***** Source passage

Originally published as Macaroni & Cheese Bake in Simple & Delicious May/June 2009, p14

Tip

Tips for Cooking Pasta

To cook pasta more evenly, prevent it from sticking together and avoid boil-overs, always cook pasta in a large kettle or Dutch oven. Unless you have a very large kettle, don't cook more than 2 pounds of pasta at a time.

For 8 ounces of pasta, bring 3 quarts water to a full rolling boil. To flavor, add 1 tablespoon salt if desired. To prevent pasta from sticking, add 1 tablespoon olive or vegetable oil if desired. Stir in the pasta all at once. Return to a boil;boil, uncovered, stirring occasionally.

Cooking times vary with the size and variety of pasta. Dried pasta can take from 5 to 15 minutes to cook; fresh pasta can cook in as little as 2 to 3 minutes. Follow the recommended cooking directions on packaged pasta.

**********

What needs to be done –
Copy the stretch of the pasta-cooking tips from "Originally published as" through "on packaged pasta.", substituting "stockpot" for "kettle" wherever it occurs. The entries that follow the pasta-cooking tips are not needed for this work.

***** Data excerpts

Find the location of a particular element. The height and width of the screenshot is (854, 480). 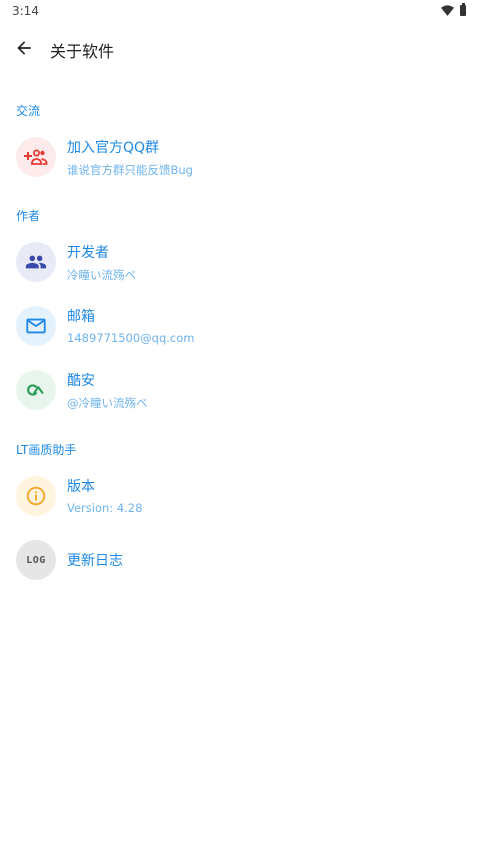

developer-subtitle: 冷瞳い流殇ベ is located at coordinates (102, 275).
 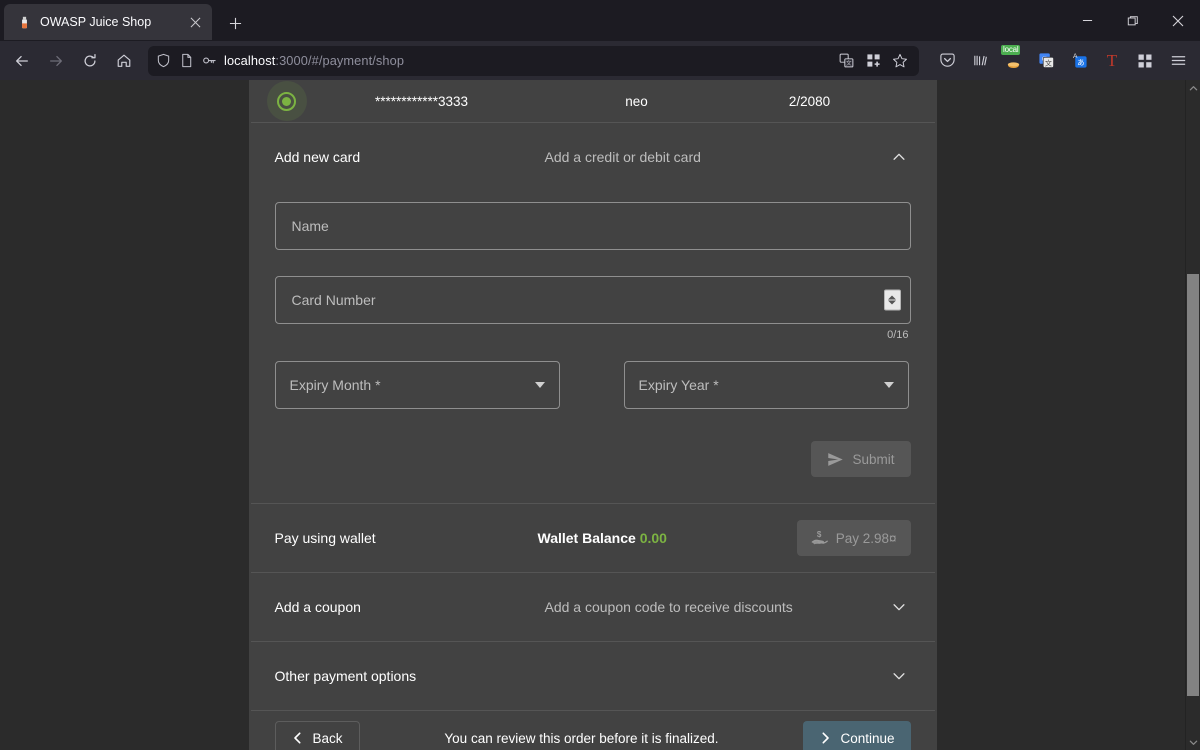 I want to click on expiry-month-label: Expiry Month *, so click(x=335, y=385).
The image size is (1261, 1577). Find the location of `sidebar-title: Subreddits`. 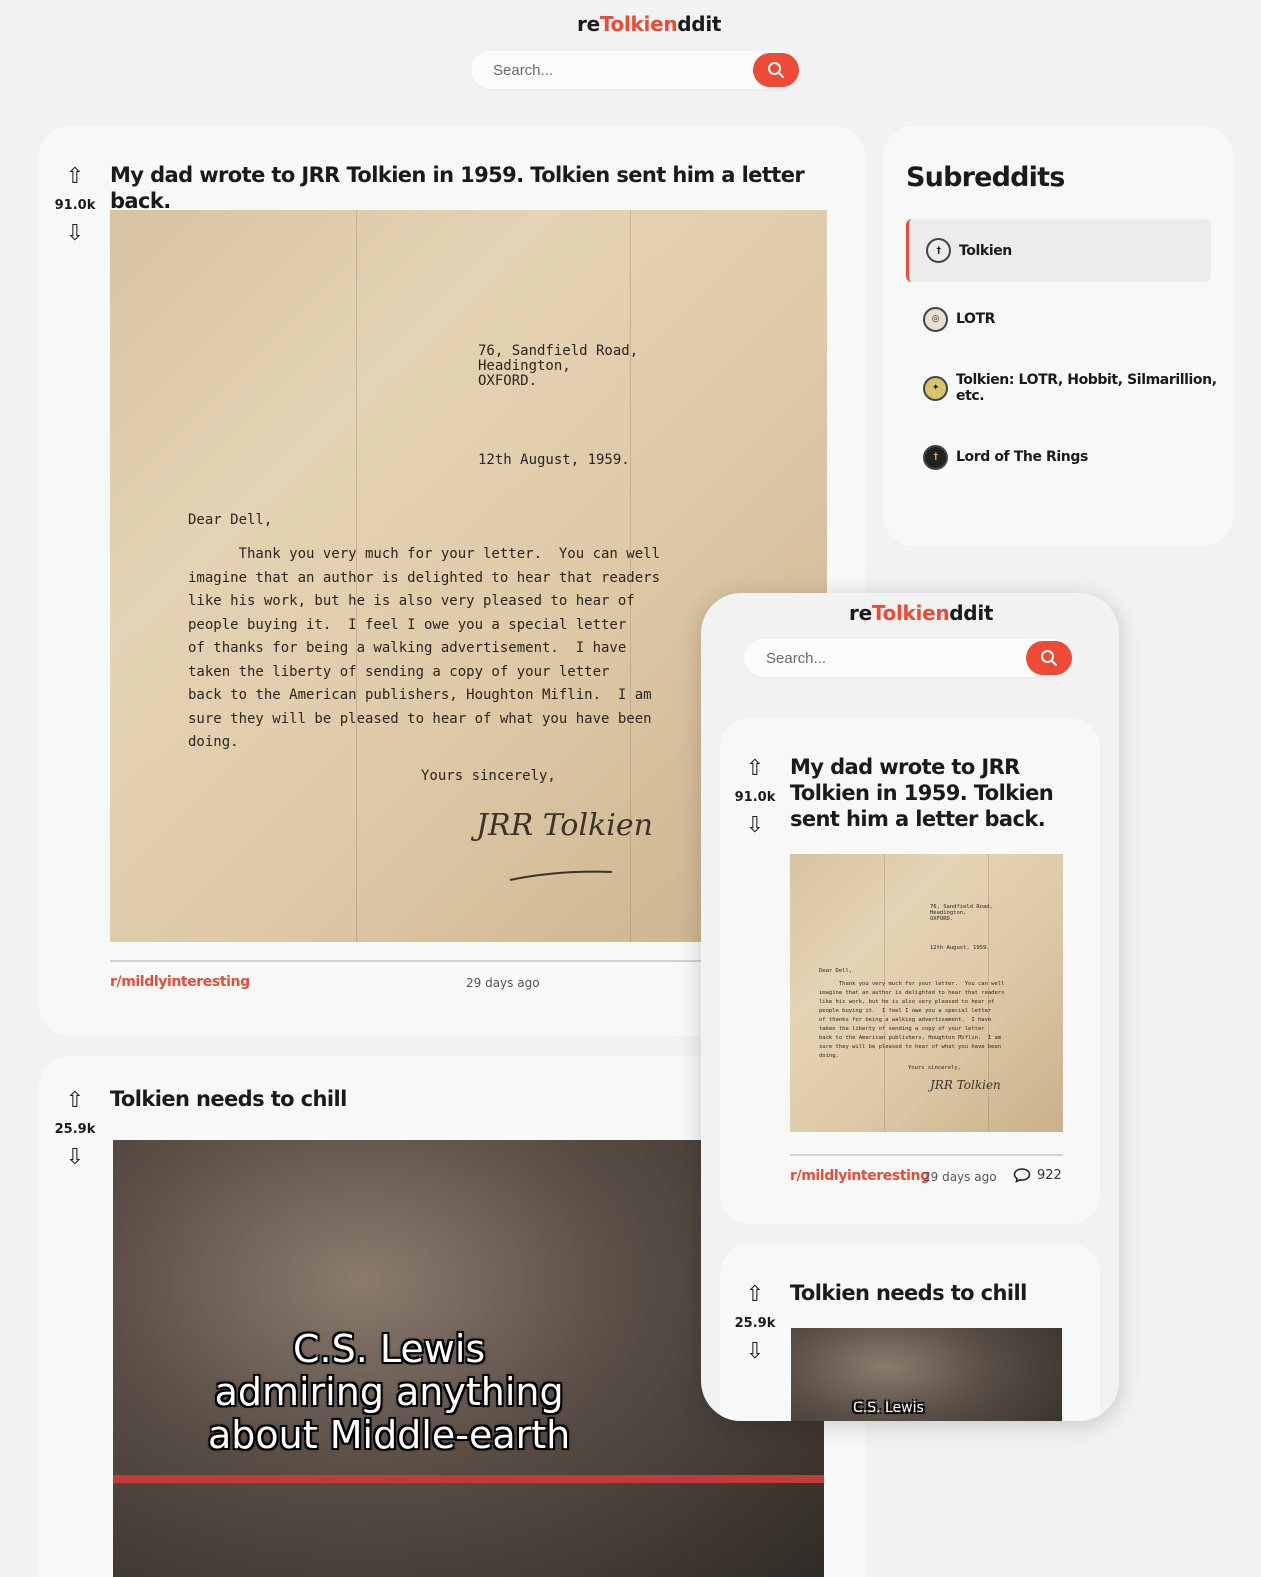

sidebar-title: Subreddits is located at coordinates (986, 178).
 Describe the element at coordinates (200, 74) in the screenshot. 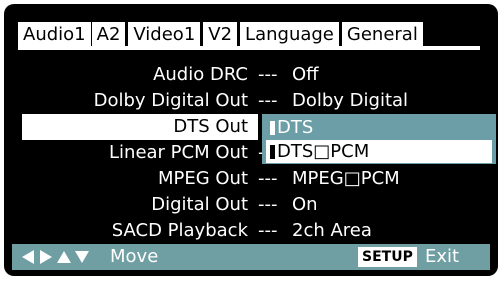

I see `setting-label: Audio DRC` at that location.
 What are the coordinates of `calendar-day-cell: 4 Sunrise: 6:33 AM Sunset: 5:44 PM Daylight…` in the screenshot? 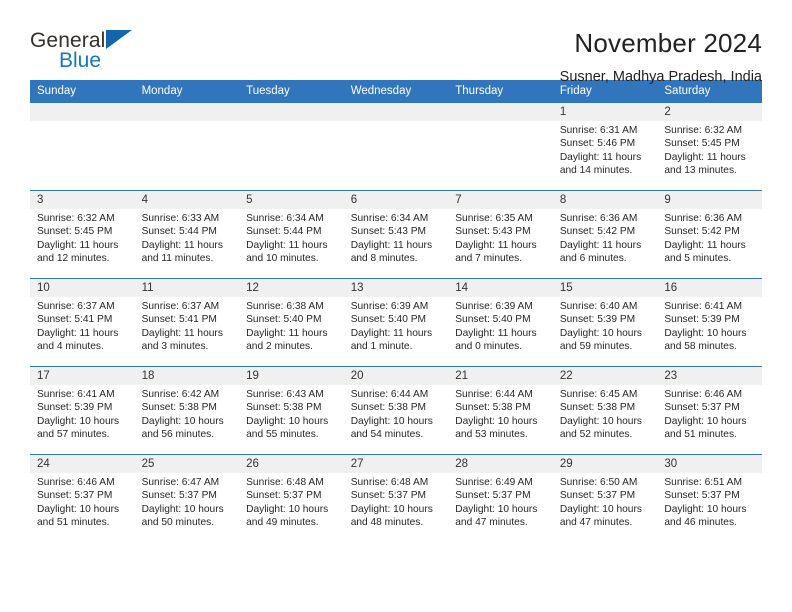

**********

Result for this exercise –
Originally published as Macaroni & Cheese Bake in Simple & Delicious May/June 2009, p14

Tip

Tips for Cooking Pasta

To cook pasta more evenly, prevent it from sticking together and avoid boil-overs, always cook pasta in a large stockpot or Dutch oven. Unless you have a very large stockpot, don't cook more than 2 pounds of pasta at a time.

For 8 ounces of pasta, bring 3 quarts water to a full rolling boil. To flavor, add 1 tablespoon salt if desired. To prevent pasta from sticking, add 1 tablespoon olive or vegetable oil if desired. Stir in the pasta all at once. Return to a boil;boil, uncovered, stirring occasionally.

Cooking times vary with the size and variety of pasta. Dried pasta can take from 5 to 15 minutes to cook; fresh pasta can cook in as little as 2 to 3 minutes. Follow the recommended cooking directions on packaged pasta.